* **Task to complete**
Every line with the string "agent" must be copied from the entries below.

(Dataset records)
--------------------
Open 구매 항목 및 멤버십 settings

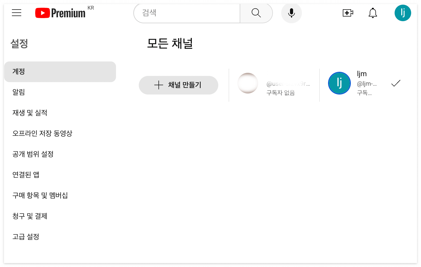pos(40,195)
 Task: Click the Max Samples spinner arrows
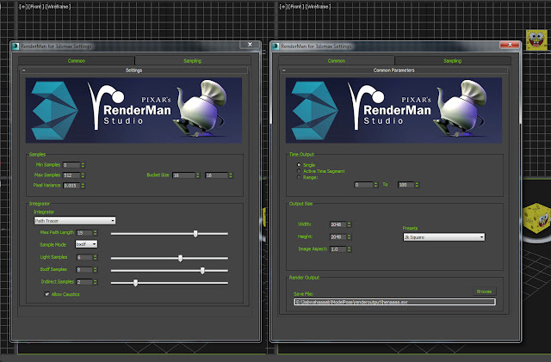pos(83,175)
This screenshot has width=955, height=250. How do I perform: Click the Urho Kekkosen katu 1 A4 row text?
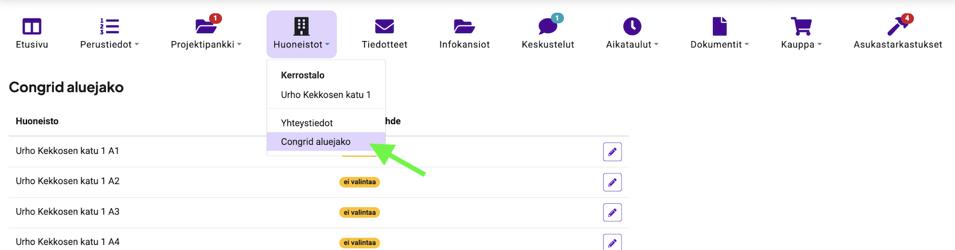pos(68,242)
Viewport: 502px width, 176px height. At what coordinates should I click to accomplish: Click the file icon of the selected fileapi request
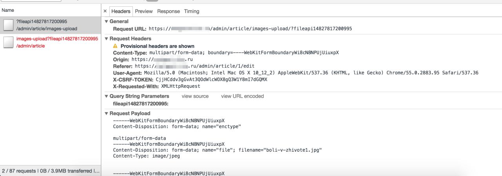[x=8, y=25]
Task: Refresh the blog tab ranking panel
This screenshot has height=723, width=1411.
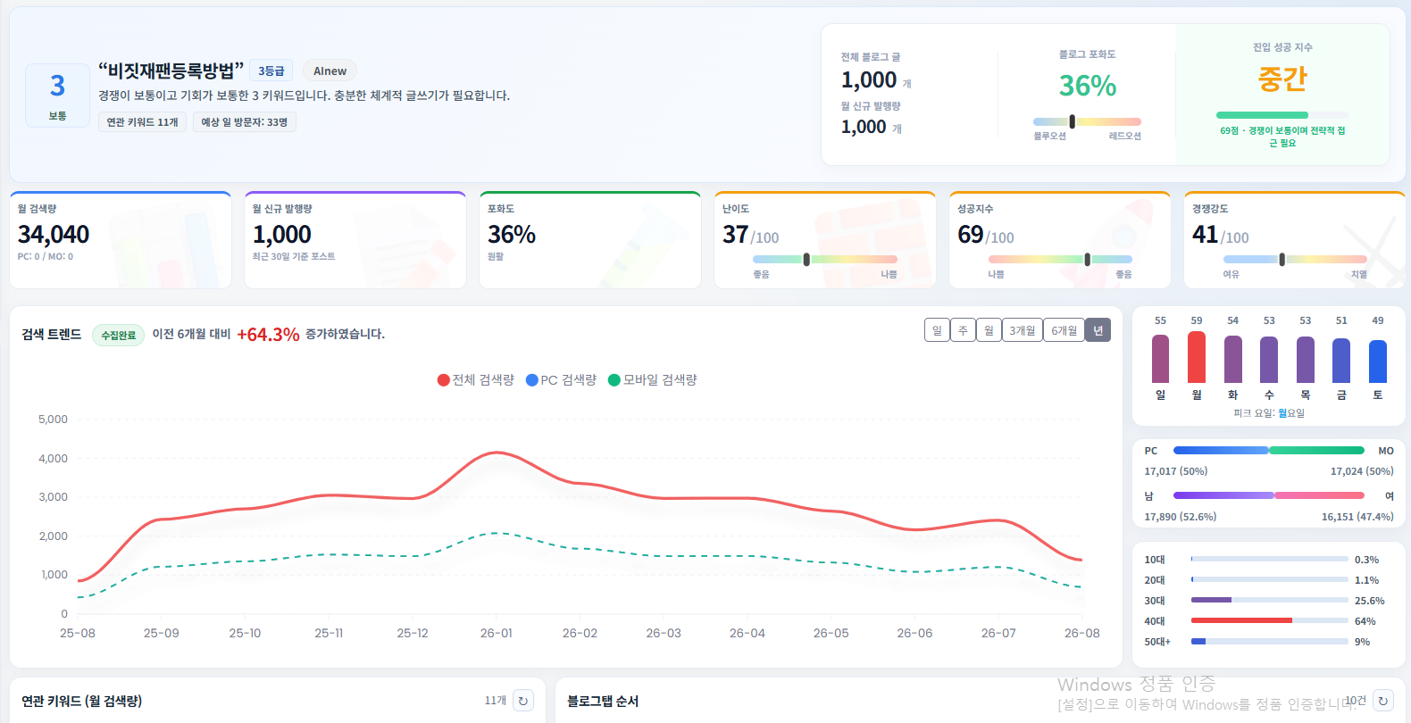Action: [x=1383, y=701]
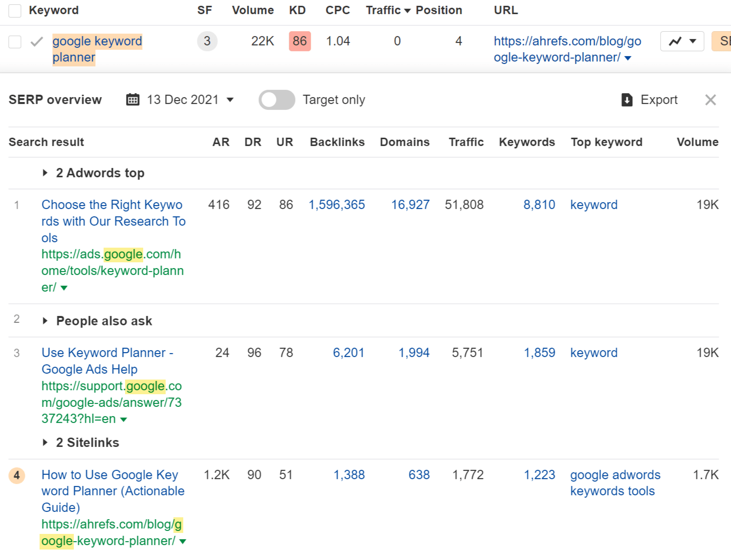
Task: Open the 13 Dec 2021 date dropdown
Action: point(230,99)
--------------------
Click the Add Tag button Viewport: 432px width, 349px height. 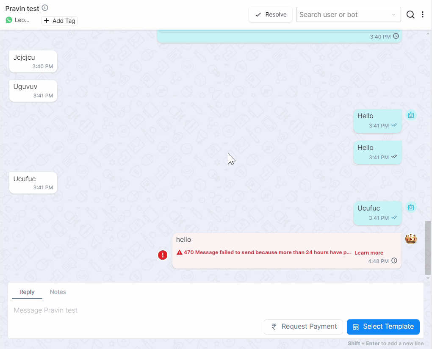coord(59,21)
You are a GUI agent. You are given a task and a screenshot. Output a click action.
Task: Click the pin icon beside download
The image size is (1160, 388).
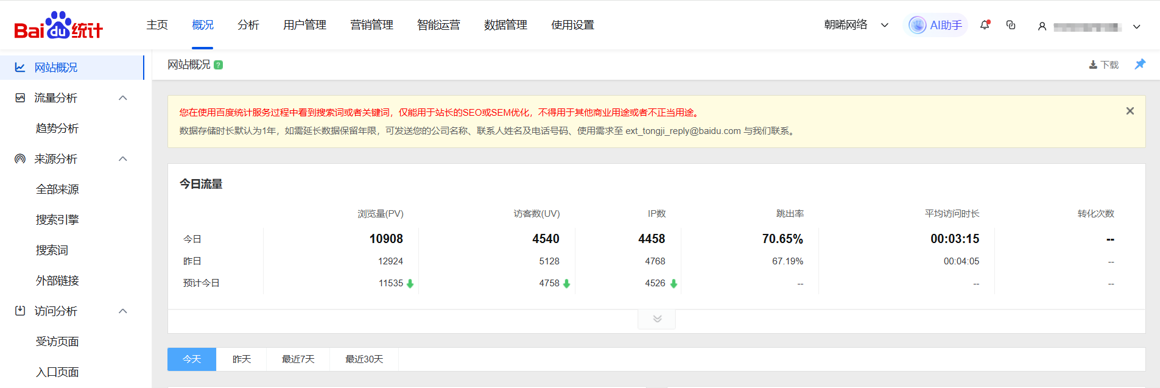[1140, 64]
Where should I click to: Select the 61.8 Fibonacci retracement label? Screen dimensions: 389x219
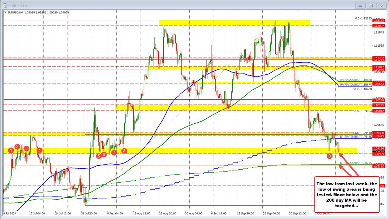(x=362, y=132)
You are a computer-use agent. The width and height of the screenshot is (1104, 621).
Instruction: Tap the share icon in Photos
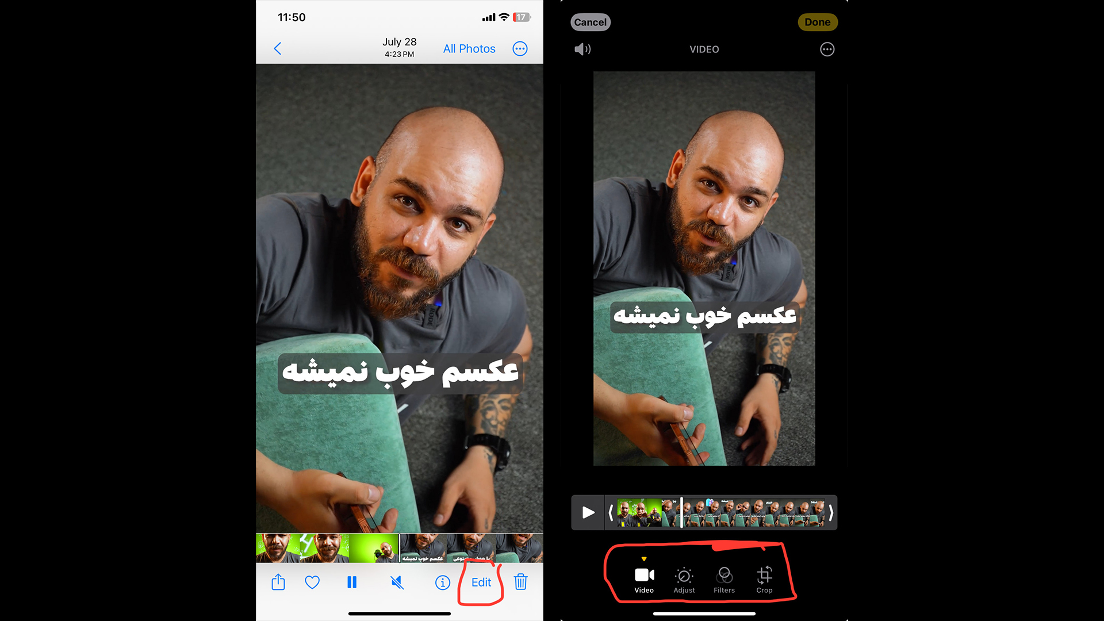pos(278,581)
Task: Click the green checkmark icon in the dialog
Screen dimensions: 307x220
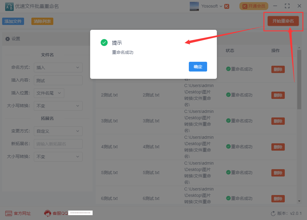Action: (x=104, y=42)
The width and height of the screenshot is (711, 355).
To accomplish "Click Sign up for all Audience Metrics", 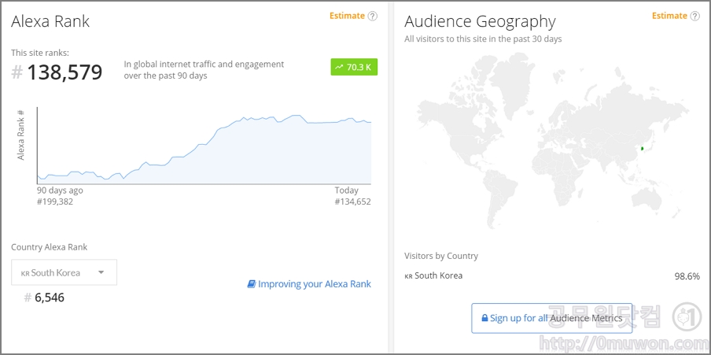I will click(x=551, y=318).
--------------------
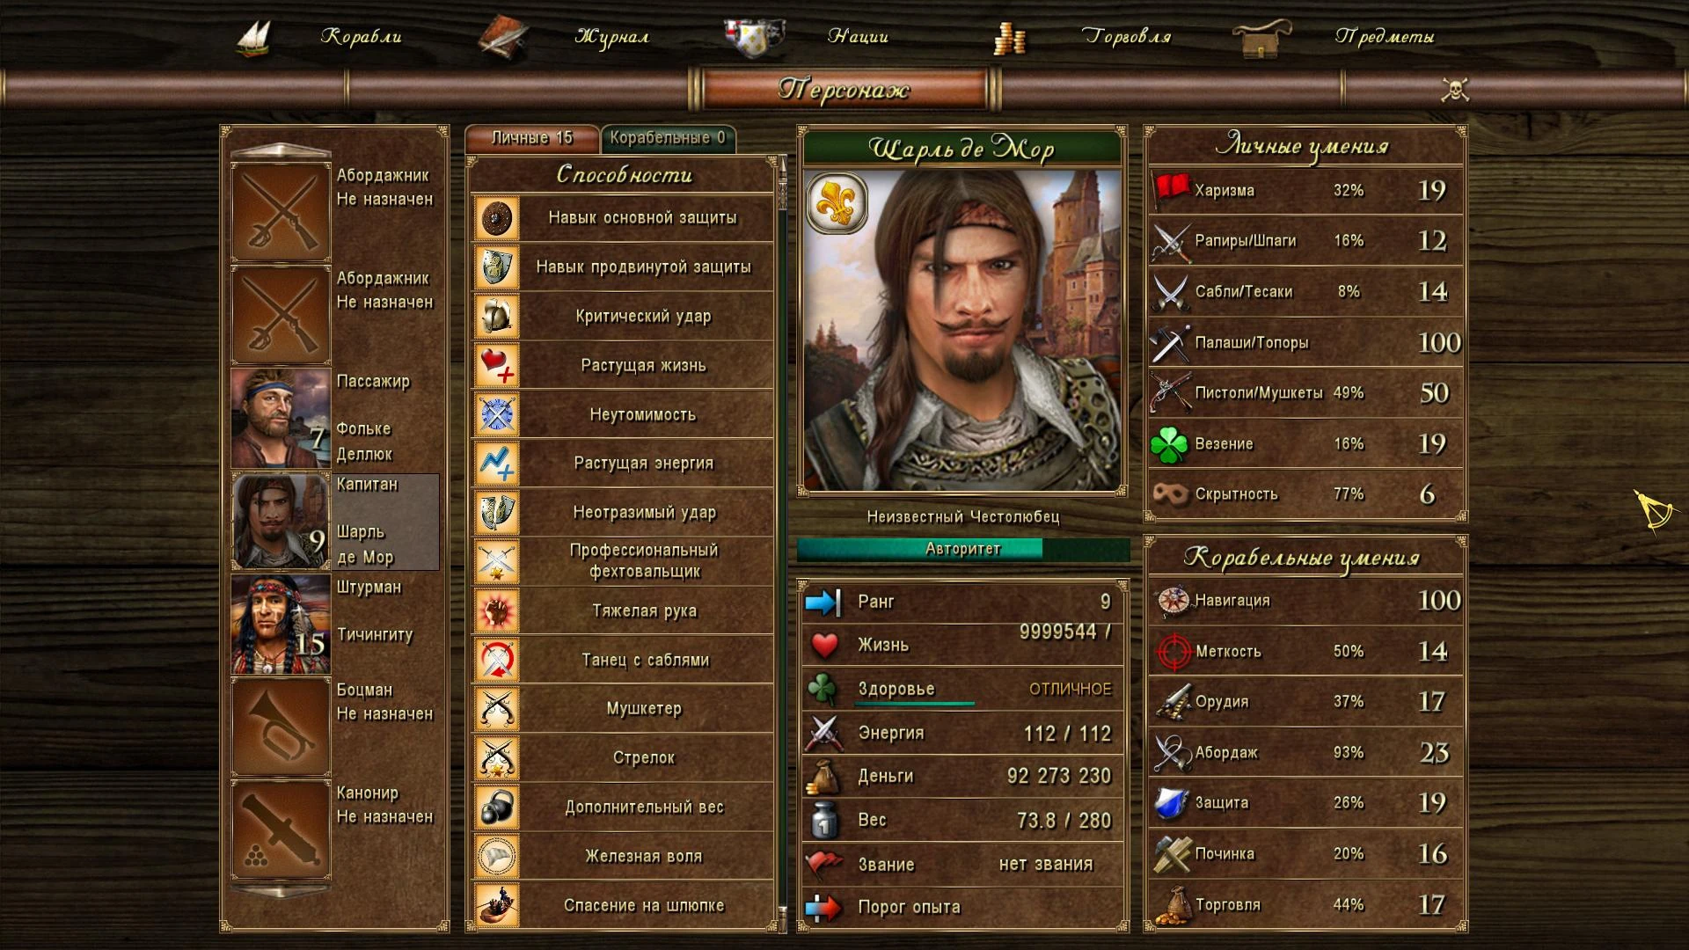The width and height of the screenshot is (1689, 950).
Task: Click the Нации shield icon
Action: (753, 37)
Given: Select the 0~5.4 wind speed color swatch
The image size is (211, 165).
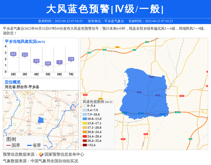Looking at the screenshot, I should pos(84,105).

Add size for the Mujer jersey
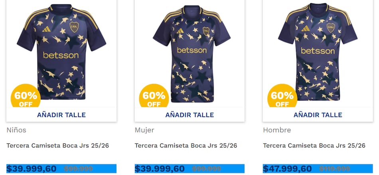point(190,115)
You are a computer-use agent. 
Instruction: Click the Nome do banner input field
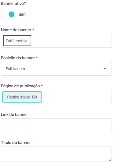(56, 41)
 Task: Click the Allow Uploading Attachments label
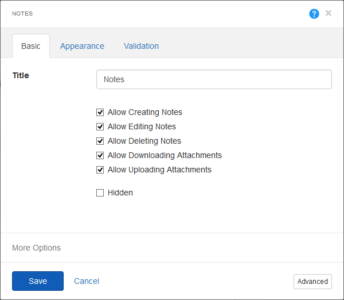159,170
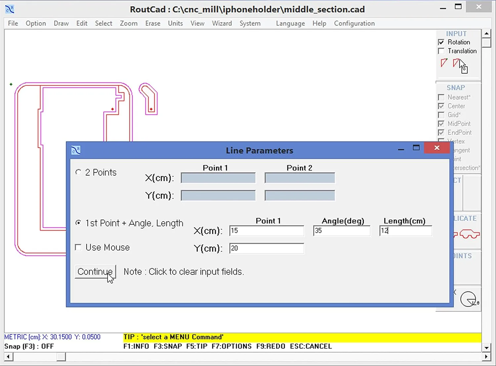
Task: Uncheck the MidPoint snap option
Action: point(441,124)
--------------------
* **Task result**
You are a GUI agent. You are given a task and a screenshot. Output a click action.
You are a computer-use agent. The width and height of the screenshot is (1104, 621).
You are a computer-use agent. 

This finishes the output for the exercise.